Dovremo aspettare sessanta giorni, per essere sicuri che i nostri vicini ci dimostrino di rispettare gli accordi, che non producano altre armi e che solo l’esercito del governo  libanese e non Hezbollah, sia presente nel sud del Libano … ma come possiamo fidarci? Come possiamo credere?  Sin dall’infanzia ci hanno insegnato che una parola data è una sicurezza, che non si mente, che solo in pace vincono tutti. Ci hanno insegnato cosa sono la lealtà e l’onestà, ma ci troviamo di fronte ad un nemico che, per raggiungere i suoi obiettivi, non esita a calpestare ogni valore umano. Anche quelli del suo stesso popolo.

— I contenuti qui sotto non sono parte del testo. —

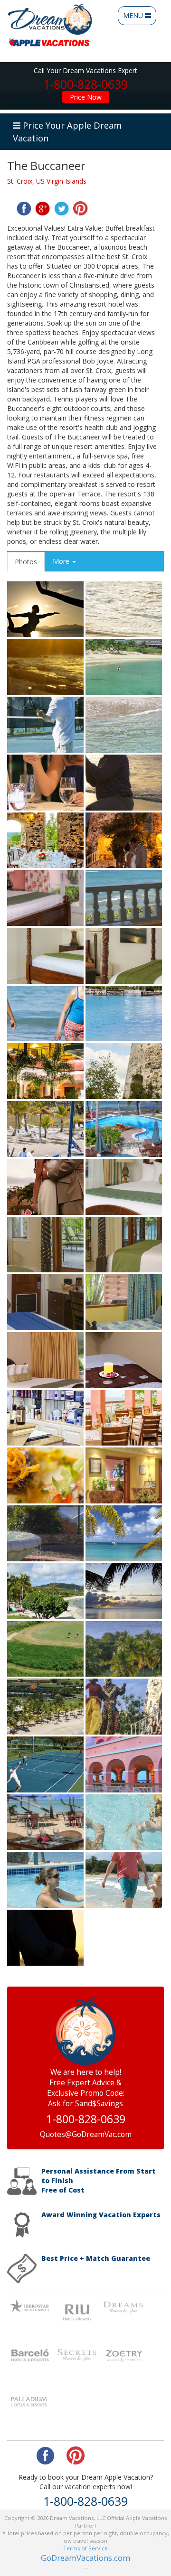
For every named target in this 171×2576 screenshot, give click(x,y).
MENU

l’auditorium del Kibbutz Sasa, colpito da Hezbolaah

Venerdì sera, il primo giorno del cessate il fuoco, quando sono arrivate le famiglie con bambini al kibbutz, è stato emozionante vedere come, nonostante le nostre preoccupazioni, in poche ore si sia ricreata quell’atmosfera familiare di unione e gioia di cui siamo tanto orgogliosi. I bambini giravano liberamente senza timore, proprio come prima della guerra. Il giorno dopo sono tornati a Ma’agan, perché il sistema educativo a Sasa non può ancora riaprire, ma non c’è dubbio che vedere un cambiamento così rapido e un adattamento così positivo sia un segno incoraggiante. Ci aspetta molto lavoro, che richiederà creatività, pazienza e perseveranza ma in questi giorni continuo a ripetermi che se i miei nonni da entrambe le parti, mia madre di sei anni e mio padre di quindici, sono riusciti a sopravvivere alla grande guerra in Europa tra fame, fughe e persecuzioni… anche noi ce la faremo. Ce la dobbiamo fare! Siamo fatti della stessa stoffa, buona e resistente. E loro, oltretutto, non avevano alcun modo di difendersi.

Angelica con suo marito Yehuda

Nel mio giardino trascurato e pieno di erbacce è sbocciato un anemone e  due colibrì hanno costruito il loro nido. Aspetteremo e vedremo, senza mai, nemmeno per un momento, perdere la speranza.